Collected data entries
· · · · ·

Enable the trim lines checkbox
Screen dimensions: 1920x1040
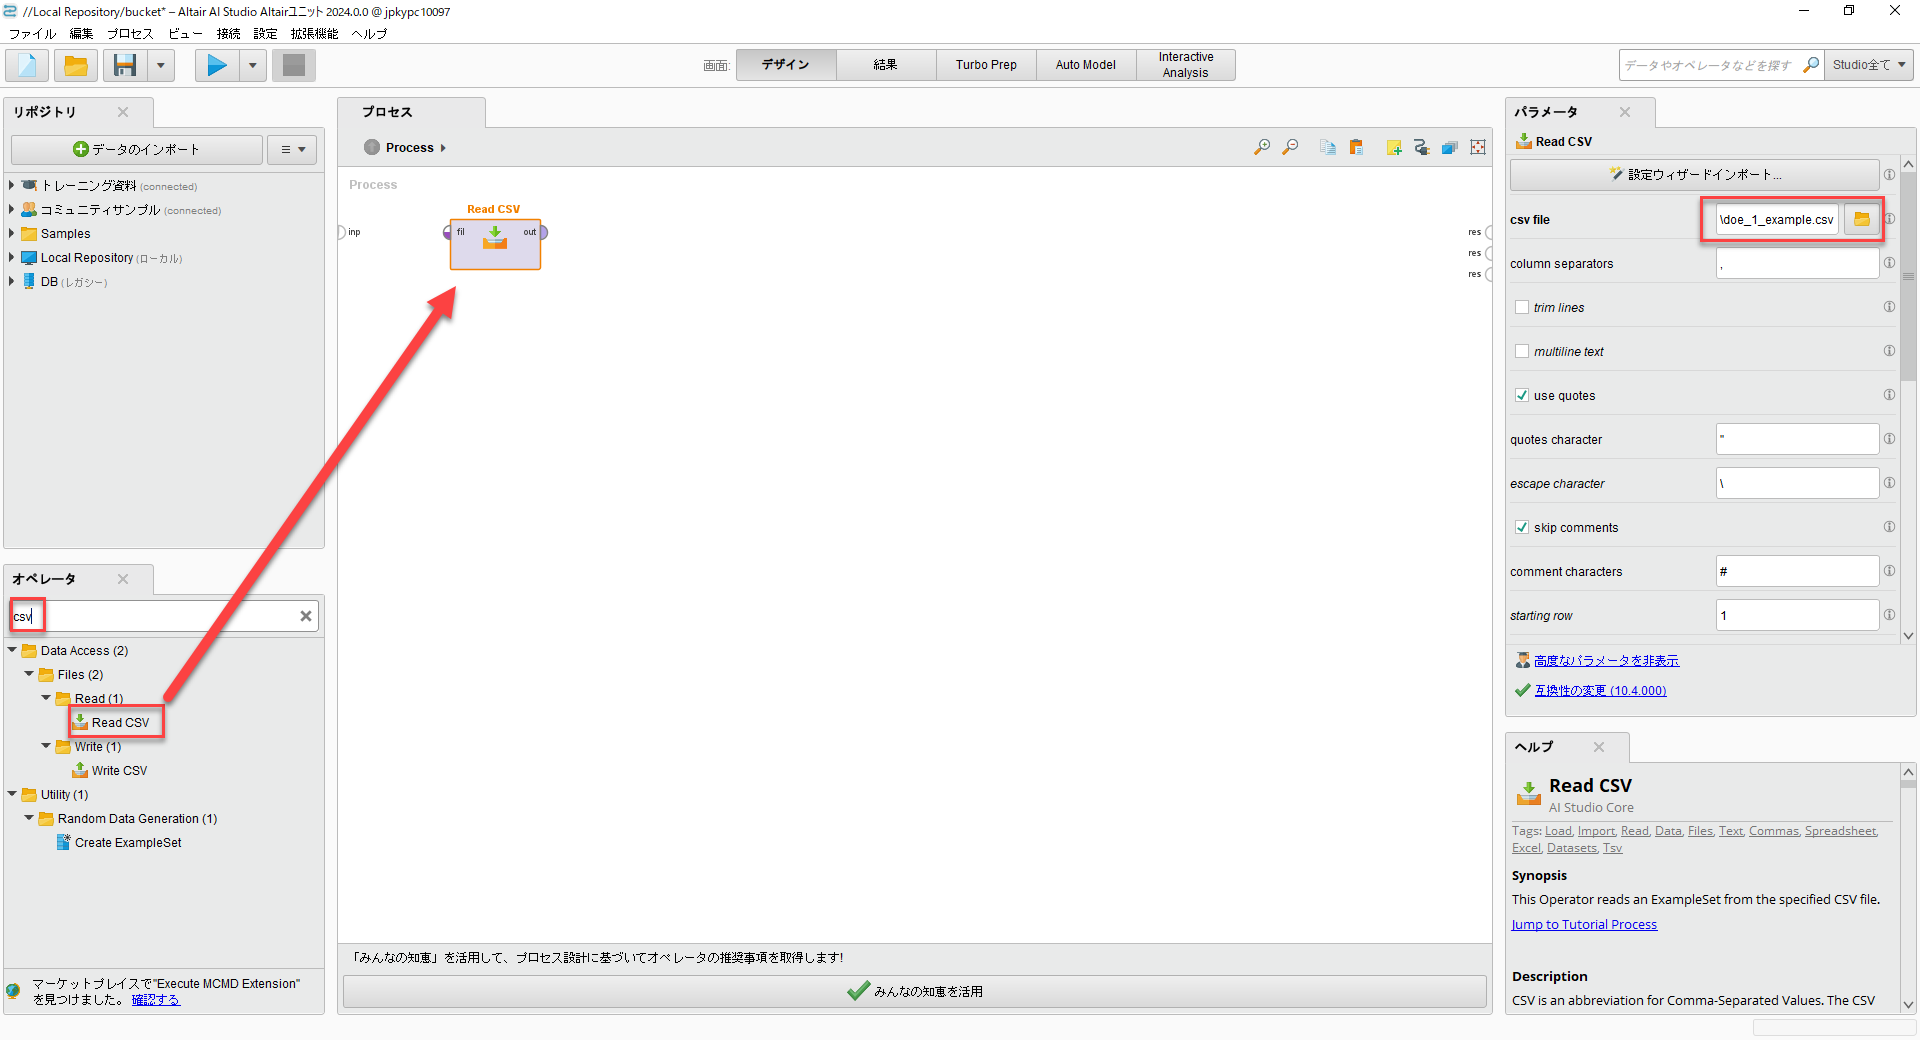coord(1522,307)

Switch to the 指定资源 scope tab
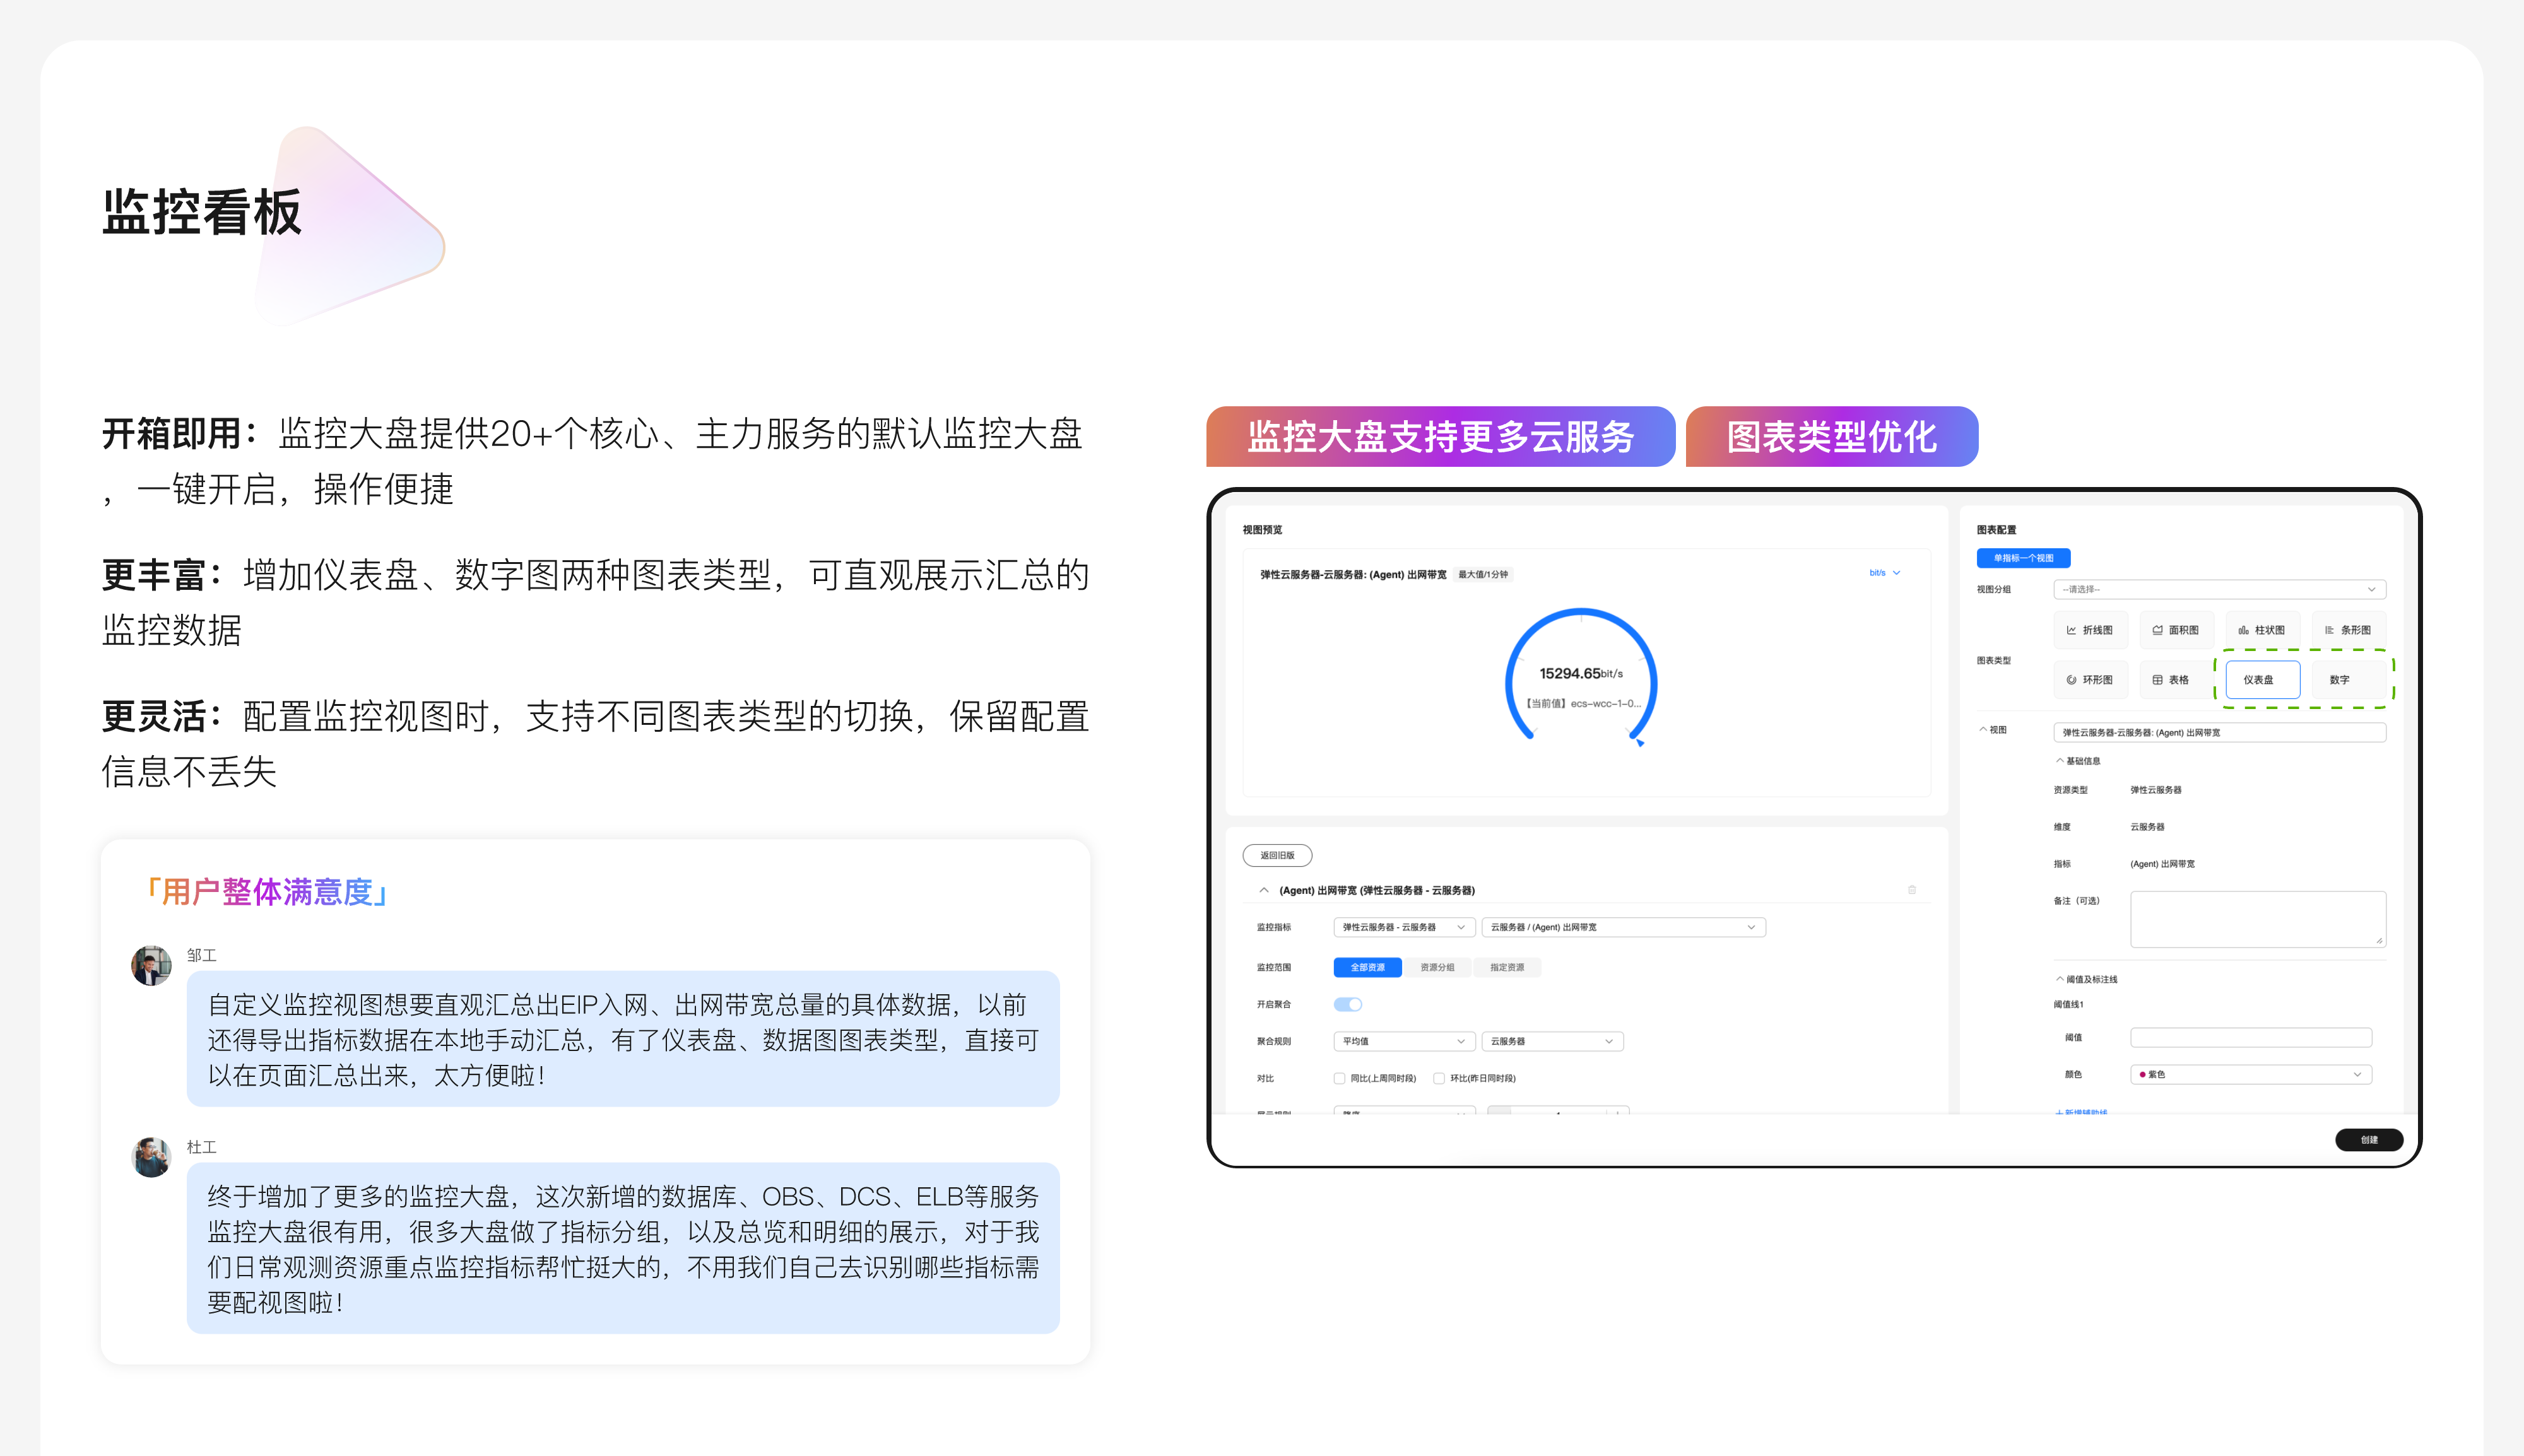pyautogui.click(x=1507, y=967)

· · · · ·

== What is needed ==
Restate every line above exactly, omitting images.

== Response ==
Enable the trim lines checkbox
Screen dimensions: 1920x1040
coord(1522,307)

Switch to the 指定资源 scope tab
pyautogui.click(x=1507, y=967)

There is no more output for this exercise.